Si tratterebbe di un’opera commissionata dal papa Innocenzo I con l’intento, da una parte di divulgare il contenuto dell’opera del Vescovo di Ippona e dall’altro di offrire, attraverso le immagini, consolazione in un momento drammatico, destinato alla frattura finale della caduta dell’Impero Romano d’Occidente nel 476.
Un significato di speranza
Tale ipotesi però mal si concilia con le cronologie, che trascinano la datazione del mosaico verso un periodo più tardo rispetto alle fonti storiche ed epigrafiche e alle caratteristiche stilistiche dell’opera, che invece lo collocano prima del Sacco di Roma. Quest’opera rappresenta il risultato di una sperimentazione, sull’onda dei concili ecumenici di Nicea (325) e di Costantinopoli (381), di un linguaggio nuovo che combina l’iconografia del filosofo con gli allievi, diffusa ad esempio sui sarcofagi paleocristiani, con quella imperiale tardo antica della statuaria o sui rilievi dell’Arco di Costantino. Qui Cristo sembra quasi la proiezione bidimensionale di una statua colossale, ma la sua postura non è ancora pienamente fissa e frontale e il gesto è morbido e non intimidatorio. Inoltre su queste immagini agirebbe l’influsso degli ambienti culturali che ruotavano intorno a san Gerolamo.
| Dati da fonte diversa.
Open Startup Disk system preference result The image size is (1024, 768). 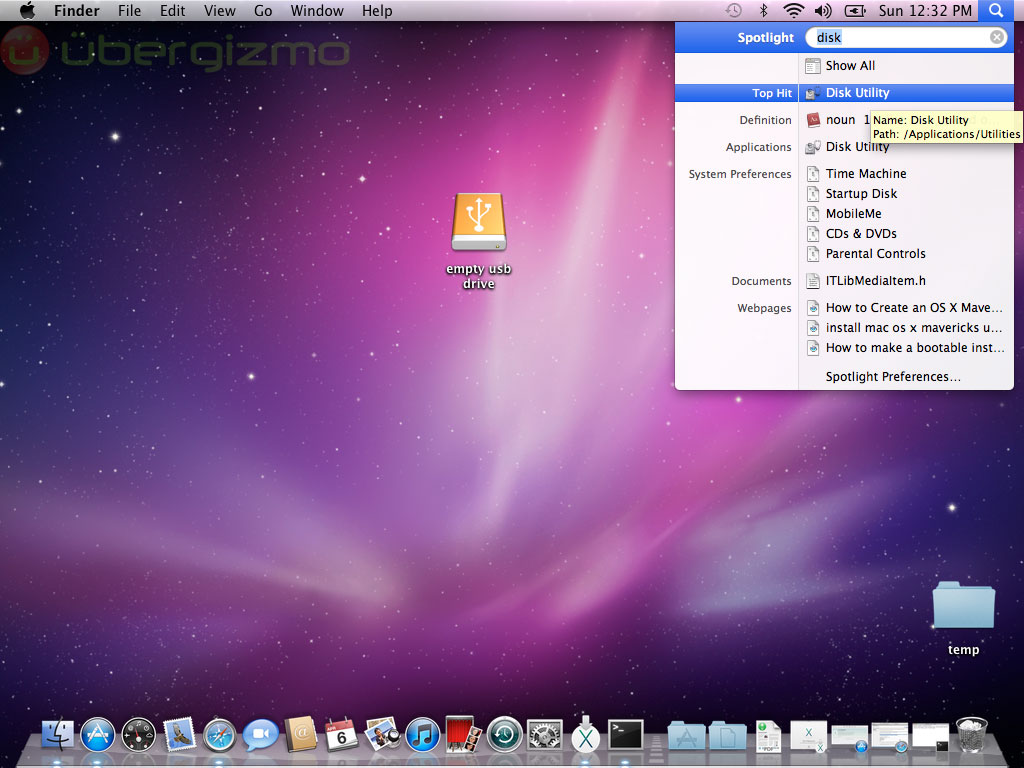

I significati di questo splendido mosaico sono veramente stratificati e complessi, ma come pervasi dalla promessa della Parusia o seconda venuta del Cristo. Una rappresentazione apocalittica quindi, ma piena di speranza.
Le fasi successive della basilica
Il campanile si data al XIII secolo mentre un restauro fu effettuato nel 1588 quando, per volere del cardinale titolare Enrico Caetani, fu ridotta a una unica navata da Francesco Cipriani da Volterra, che costruì anche la cupola affrescata da Niccolò Circignani detto il Pomarancio, nel 1587-78, con la figurazione del paradiso che sembra voler fare eco alla decorazione del catino absidale.
Il volto di Cristo emerge da un foro circolare aperto nel cielo, tra nuvole popolate da angeli musicanti, con colori sfumati ma luminosissimi in accordo ai mosaici più antichi.
Tra le opere, la Cappella di San Pietro del 1595 con la Consegna delle Chiavi a Pietro, opera di Giovan Battista della Porta, ricorda l’ospitalità a san Pietro nella casa di Pudente.
La Cappella Caetani, con le tombe del cardinale Enrico Caetani e del duca Filippo Caetani attribuite al Maderno, presenta un rilievo in marmo con l’adorazione dei Magi, opera di Pietro Paolo Olivieri e di Camillo Mariani mentre la volta a mosaico è stata realizzata nel 1621 da Paolo Rossetti su disegno di Federico Zuccari.